Datumgrenzen, normbezoeken en fusieafstand
geldige waarnemingen | normbezoeken | minimaal vereist | fusie- | |||||||||
adult | paar | terr | nest | migrant | 1 | 2 | 3 | seizoen | datumg | datumgrens | afstand | |
. | . | X | X | 1 | 10-2 t/m 15-6 | 500 | ||||||
X | X | . | . | 2 | 1 | 10-2 t/m 15-6 | 500 |
Aanwijzingen
Alle waarnemingen noteren, met speciale aandacht voor balts (roepende mannetjes, reageren op menselijke aanwezigheid vaak met roep), paren (typerend gedrag maart-half mei: vrouwtje foeragerend met waakzame man vlakbij) en families (vrouwtje leidt kuikens, mannetje waakt). Roepactiviteit kan goed gestimuleerd worden door afspelen geluid.
LET OP: Partners altijd dicht bij elkaar, meestal binnen 25 m. Waakzame man duidt op broedende of foeragerende vrouw in de omgeving. Beide partners verdedigen territorium.
Bijzonderheden
Langs perceelsranden kunnen kenmerkende veertjes en poepjes (1,5-2 cm lang, 0,5-1 cm dik, stomp en wit aan één kant, puntig en groen aan andere kant) aanwezigheid verraden. Telling van wintergroepen (goed zichtbaar bij sneeuwlaagje!) geeft indicatie van broedpopulatie (aantal individuen delen door 2). Groepen lossen op in paartjes aan het eind van de winter.
Broedbiologie
Gebonden aan open agrarisch landschap, in hoofdzaak bouwland en extensief hooiland.
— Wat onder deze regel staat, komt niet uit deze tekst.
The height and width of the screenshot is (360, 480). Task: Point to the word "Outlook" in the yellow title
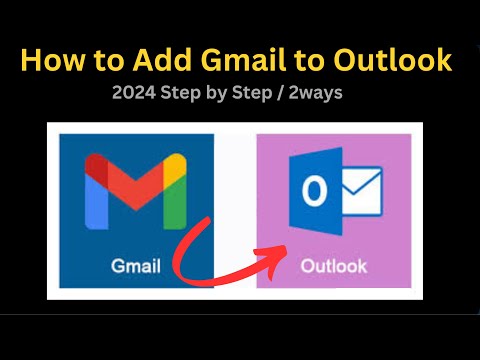pos(399,60)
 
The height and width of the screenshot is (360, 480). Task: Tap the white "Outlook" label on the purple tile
pos(335,267)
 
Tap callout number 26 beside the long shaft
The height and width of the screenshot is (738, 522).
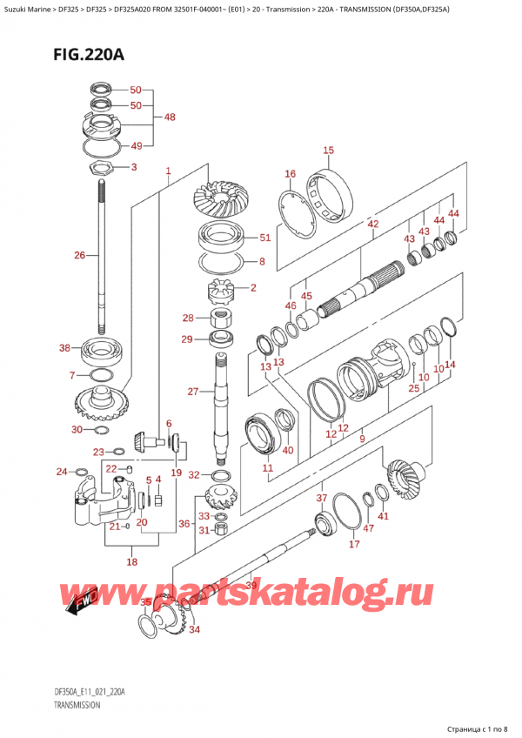click(81, 256)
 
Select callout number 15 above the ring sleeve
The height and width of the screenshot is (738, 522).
click(328, 151)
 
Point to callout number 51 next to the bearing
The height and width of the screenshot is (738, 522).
click(264, 237)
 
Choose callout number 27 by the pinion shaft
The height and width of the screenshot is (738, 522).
click(193, 392)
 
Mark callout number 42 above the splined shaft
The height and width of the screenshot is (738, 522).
click(373, 225)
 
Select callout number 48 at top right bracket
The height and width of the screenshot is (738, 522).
click(169, 117)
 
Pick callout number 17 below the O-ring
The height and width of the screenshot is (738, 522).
click(353, 545)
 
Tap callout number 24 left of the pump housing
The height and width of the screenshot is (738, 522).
click(61, 473)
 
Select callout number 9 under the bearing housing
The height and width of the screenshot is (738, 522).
click(361, 439)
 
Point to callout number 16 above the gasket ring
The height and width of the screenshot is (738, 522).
click(290, 174)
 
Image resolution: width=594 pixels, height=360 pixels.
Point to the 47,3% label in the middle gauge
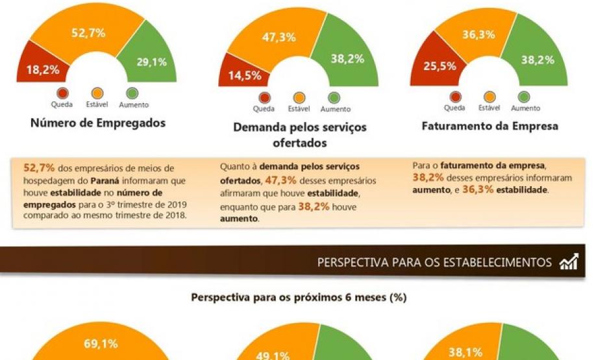coord(279,37)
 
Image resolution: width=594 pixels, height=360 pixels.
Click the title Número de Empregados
coord(98,123)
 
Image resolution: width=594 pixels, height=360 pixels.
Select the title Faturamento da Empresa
coord(490,126)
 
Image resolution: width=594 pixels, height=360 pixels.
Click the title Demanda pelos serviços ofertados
coord(300,134)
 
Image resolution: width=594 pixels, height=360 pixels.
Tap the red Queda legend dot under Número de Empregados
coord(63,93)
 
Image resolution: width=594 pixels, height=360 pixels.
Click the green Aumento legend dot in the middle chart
coord(334,97)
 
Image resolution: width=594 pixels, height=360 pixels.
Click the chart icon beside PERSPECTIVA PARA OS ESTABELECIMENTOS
coord(569,262)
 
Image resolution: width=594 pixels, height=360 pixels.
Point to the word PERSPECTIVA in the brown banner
coord(349,263)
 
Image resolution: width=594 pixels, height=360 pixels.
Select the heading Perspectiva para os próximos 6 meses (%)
coord(299,298)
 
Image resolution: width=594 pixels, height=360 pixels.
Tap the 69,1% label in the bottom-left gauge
coord(101,344)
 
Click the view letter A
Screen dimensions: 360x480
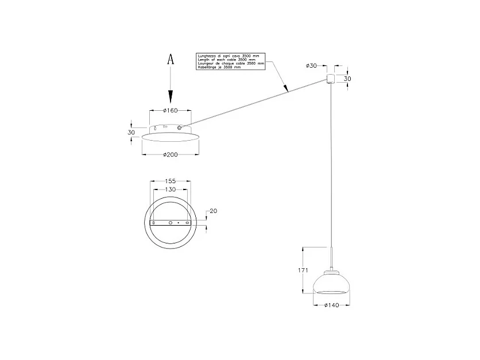170,60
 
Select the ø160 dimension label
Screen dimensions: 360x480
169,110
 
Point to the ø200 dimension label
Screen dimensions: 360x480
169,154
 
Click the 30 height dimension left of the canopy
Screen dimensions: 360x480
131,133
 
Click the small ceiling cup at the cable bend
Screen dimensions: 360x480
331,79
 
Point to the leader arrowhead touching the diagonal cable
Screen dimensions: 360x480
287,90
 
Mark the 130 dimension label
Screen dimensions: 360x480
170,189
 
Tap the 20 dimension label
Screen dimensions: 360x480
214,211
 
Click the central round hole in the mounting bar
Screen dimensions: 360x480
170,222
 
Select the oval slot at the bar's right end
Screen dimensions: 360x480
187,222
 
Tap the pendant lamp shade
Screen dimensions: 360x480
331,283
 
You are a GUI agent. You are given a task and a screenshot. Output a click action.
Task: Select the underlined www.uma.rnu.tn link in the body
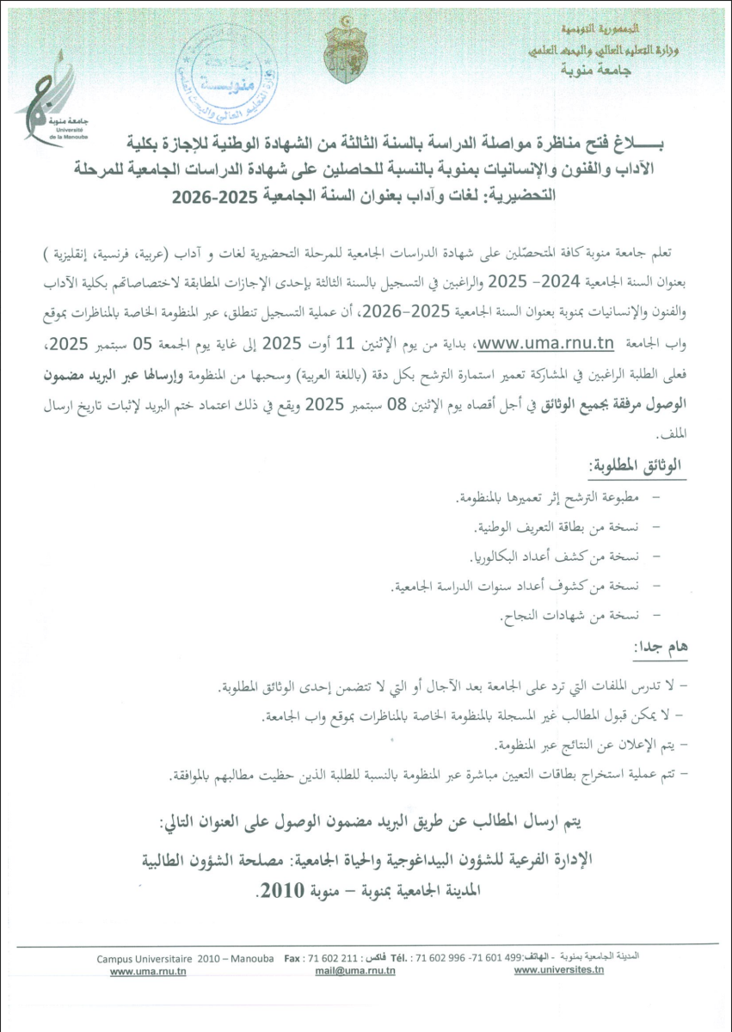545,344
Bodemnest verstopt in dichte vegetatie, vaak in perceelsranden of bermen. Eileg half april tot diep in augustus. Eén broedsel per jaar (maar diverse vervolglegsels mogelijk), meestal 10-20 eieren, broedduur 23-25 dagen, jongen (nestvlieders) na 14 dagen vliegvlug en na 5 weken zelfstandig. Families sluiten zich in winter aaneen.
Literatuur
Schoppers J. 1996. Cassetterecorder goed hulpmiddel bij inventarisatie Patrijs Perdix perdix in het broedseizoen. Limosa 69: 180-181.